Juiz baiano é condenado por trancar comarca para promotora não trabalhar
Juiz Antonio Henrique da Silva ainda intimidava pessoas com arma de fogo
O Tribunal de Justiça da Bahia (TJ-BA) condenou o juiz Antonio Henrique da Silva, da Comarca de Conceição do Almeida, no Recôncavo baiano, a "pena de censura" por má conduta. A decisão é do dia 17 de julho, mas somente foi publicada no Diário da Justiça Eletrônico (DJE) desta segunda-feira (23). O Pleno do TJ-BA julgou, por unanimidade, a procedência da acusação. De acordo com o processo administrativo disciplinar instaurado pela Corregedoria, o magistrado colocou cadeado nas dependências dos cartórios do fórum da comarca de Conceição do Almeida para impedir o acesso da promotora de Justiça lotada na localidade. O juiz também foi acusado de tratar de maneira grosseira e humilhante a promotora de Justiça, os serventuários e membros da sociedade, além de manusear arma de fogo na frente de diversas pessoas para intimidá-las. Para reforça a intimidação, o juiz Antonio Henrique da Silva afirmava ter sido policial militar. O juiz, após um desentendimento com uma advogada, ainda teria ameaçado prendê-la.
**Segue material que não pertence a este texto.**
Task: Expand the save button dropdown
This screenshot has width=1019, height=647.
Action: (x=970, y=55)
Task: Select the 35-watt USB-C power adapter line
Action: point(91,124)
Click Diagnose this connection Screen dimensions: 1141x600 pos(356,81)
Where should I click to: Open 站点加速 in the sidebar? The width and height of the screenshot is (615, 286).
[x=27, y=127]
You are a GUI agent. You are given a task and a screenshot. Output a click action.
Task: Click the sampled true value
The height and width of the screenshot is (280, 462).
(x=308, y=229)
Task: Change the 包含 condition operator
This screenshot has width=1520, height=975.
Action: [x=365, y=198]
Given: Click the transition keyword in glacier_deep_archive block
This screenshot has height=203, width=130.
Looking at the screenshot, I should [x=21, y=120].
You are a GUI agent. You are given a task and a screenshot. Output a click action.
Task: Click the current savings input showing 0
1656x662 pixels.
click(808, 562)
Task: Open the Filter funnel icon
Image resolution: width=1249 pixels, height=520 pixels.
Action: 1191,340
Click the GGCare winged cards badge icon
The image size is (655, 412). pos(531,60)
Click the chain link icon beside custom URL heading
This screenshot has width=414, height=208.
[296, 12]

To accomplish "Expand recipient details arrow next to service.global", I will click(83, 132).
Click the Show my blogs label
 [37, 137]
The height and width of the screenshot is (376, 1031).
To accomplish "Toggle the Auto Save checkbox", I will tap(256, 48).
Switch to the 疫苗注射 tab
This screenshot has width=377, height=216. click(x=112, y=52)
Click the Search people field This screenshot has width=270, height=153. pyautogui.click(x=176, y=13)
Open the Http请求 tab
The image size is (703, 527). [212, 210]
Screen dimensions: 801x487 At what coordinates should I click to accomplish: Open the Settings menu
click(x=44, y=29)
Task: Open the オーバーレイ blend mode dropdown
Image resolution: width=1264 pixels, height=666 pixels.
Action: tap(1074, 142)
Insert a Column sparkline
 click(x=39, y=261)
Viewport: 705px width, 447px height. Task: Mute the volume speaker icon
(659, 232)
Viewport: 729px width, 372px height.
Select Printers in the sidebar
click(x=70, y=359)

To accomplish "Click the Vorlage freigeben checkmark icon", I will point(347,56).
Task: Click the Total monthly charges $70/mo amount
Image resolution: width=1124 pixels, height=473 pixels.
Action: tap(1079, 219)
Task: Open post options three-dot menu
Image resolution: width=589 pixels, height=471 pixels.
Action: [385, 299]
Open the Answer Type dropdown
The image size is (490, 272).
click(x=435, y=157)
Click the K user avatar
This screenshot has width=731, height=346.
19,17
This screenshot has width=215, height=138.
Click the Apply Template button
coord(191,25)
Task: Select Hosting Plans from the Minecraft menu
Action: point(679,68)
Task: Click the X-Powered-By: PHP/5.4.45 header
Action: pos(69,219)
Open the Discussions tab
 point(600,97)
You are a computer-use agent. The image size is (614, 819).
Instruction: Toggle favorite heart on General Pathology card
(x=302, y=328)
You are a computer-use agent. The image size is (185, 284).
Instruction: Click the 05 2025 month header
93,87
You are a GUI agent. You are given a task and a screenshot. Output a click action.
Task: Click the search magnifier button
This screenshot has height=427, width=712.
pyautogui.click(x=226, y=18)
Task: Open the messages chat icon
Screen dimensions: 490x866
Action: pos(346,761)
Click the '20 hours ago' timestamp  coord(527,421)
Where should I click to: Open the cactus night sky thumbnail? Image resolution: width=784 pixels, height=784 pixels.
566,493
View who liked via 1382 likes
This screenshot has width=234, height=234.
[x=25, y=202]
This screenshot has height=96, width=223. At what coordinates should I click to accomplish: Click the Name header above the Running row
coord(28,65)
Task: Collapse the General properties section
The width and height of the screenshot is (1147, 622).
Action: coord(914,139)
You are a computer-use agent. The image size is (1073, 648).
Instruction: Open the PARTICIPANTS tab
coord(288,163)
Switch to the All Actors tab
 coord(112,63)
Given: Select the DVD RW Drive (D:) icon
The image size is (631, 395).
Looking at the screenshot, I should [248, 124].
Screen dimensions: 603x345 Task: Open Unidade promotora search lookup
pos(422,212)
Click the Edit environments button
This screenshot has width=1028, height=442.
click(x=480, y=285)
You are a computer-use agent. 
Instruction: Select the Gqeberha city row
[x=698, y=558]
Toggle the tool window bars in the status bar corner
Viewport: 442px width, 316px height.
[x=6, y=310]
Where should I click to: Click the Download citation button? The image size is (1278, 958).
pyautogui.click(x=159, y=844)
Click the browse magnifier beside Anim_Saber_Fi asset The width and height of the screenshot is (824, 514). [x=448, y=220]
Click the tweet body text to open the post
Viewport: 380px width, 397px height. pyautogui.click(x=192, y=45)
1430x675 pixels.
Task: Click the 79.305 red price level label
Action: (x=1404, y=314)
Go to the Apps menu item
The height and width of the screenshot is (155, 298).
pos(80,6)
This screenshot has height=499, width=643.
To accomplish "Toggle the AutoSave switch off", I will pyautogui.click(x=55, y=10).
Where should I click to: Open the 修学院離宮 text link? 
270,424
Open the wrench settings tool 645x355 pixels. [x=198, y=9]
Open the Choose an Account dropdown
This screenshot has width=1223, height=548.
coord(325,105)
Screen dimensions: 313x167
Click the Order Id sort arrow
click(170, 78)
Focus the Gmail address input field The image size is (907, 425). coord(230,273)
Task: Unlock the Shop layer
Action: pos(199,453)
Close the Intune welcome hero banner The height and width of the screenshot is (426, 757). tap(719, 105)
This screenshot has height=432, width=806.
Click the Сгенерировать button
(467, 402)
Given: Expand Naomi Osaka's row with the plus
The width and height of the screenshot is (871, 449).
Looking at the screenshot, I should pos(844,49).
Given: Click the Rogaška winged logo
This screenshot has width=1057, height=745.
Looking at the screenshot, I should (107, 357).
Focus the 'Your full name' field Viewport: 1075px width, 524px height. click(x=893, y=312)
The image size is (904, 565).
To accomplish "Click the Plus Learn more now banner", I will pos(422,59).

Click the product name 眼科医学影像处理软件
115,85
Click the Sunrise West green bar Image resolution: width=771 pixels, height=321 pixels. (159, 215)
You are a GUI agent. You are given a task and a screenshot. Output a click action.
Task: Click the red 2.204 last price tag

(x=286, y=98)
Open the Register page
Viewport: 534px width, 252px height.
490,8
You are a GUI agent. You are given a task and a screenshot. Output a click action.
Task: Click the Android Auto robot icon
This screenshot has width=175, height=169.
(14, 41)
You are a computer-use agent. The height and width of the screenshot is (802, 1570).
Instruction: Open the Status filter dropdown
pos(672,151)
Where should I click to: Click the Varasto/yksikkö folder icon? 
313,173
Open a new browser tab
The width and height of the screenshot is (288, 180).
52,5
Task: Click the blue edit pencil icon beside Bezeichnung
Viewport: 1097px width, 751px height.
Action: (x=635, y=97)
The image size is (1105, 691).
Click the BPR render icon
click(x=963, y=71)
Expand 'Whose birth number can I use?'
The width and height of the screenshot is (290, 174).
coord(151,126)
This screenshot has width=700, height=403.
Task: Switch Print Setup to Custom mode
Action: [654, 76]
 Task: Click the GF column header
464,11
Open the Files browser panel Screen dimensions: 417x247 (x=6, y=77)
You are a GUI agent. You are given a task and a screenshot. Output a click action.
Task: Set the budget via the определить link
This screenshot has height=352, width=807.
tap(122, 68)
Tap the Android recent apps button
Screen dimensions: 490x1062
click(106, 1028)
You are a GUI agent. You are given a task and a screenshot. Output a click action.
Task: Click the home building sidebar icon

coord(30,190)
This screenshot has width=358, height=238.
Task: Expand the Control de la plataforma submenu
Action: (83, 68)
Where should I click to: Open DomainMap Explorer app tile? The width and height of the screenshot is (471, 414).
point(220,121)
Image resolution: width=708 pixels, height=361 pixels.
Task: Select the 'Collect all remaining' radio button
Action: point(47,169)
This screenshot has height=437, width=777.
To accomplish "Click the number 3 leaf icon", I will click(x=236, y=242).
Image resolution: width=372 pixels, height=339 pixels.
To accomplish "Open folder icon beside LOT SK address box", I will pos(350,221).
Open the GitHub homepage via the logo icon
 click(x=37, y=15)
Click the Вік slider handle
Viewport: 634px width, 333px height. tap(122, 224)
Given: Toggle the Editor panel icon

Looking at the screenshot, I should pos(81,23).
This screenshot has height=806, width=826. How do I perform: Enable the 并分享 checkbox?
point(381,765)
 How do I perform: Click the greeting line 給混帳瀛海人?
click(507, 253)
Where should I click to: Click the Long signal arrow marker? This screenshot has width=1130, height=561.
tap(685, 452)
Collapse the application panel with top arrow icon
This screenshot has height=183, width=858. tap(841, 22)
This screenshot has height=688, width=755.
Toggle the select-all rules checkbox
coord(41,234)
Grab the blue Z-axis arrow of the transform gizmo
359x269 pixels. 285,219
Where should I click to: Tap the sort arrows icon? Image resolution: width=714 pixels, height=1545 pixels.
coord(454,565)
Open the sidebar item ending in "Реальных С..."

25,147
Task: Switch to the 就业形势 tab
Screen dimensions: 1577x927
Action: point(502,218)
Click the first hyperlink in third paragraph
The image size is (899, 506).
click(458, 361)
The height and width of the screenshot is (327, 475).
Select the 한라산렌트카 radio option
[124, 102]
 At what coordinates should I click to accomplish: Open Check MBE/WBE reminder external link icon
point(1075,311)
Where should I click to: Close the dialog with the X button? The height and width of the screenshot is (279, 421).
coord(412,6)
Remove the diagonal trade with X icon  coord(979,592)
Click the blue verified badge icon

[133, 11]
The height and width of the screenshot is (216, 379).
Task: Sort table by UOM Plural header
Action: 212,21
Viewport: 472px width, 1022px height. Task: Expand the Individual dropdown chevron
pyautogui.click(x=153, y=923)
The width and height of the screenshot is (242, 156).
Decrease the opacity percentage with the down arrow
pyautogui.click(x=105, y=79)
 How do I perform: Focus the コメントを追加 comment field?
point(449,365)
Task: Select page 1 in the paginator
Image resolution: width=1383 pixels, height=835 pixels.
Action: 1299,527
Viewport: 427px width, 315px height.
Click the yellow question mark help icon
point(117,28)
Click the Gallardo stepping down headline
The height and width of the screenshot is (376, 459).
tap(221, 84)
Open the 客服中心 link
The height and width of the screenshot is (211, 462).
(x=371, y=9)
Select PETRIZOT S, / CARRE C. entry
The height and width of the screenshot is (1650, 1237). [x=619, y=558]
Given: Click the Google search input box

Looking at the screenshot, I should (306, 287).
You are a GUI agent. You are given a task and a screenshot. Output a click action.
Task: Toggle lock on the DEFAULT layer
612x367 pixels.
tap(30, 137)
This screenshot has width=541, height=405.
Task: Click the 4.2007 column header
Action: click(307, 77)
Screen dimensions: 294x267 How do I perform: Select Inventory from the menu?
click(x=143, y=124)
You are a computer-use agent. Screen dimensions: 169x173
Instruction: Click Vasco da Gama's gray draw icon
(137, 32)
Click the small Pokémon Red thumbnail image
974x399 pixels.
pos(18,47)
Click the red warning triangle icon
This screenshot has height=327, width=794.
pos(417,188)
De acordo com o acórdão, foi garantido ao magistrado todas as oportunidades de defesa, inclusive de qualificação e interrogatório, assistido por advogados. As acusações impostas a Antonio Henrique foram comprovadas através de depoimentos e fotos. De acordo com o processo, o juiz chamava, a todo instante, os servidores da comarca de “incompetentes”. Antonio Henrique, de acordo com acusação, violou os artigos 35 da Lei de Orgânica da Magistratura, do artigo 178, da Lei de Organização Judiciária da Bahia, e do Código de Ética da Magistratura. A relatora do acórdão, desembargadora Ivete Caldas, votou pela aposentadoria compulsória. O voto de Caldas, corregedora geral do TJ-BA, foi acompanhado pelo desembargador Antonio Pessoa Cardoso. O relator do caso, desembargador Abelardo Virgínio de Carvalho votou pela pena de advertência.

O juiz felizardo

por Samuel Celestino

Não dá para compreender como um juiz pinta, borda e ainda exibe o revólver. Tranca armários com cadeados, se desentende com a população de Conceição de Almeida, com a promotora do município, e é processado pela corregedoria do TJ-Ba. A corregedora, Ivete Caldas vota favorável  à aposentadoria de quem não tem, supostamente, condições de exercer a magistratura, assim como o desembargador Pessoa, de qualificação inquestionável e, no fim, o juiz ganha apenas uma mera suspensão. Deve estar festejando alguma coisa. Quem sabe, como cow-boy, fazendo piruetas com o revólver no dedo. Claro que a última assertiva é uma fantasia de quem brinca como menino. Assim o TJ-Ba não conserta.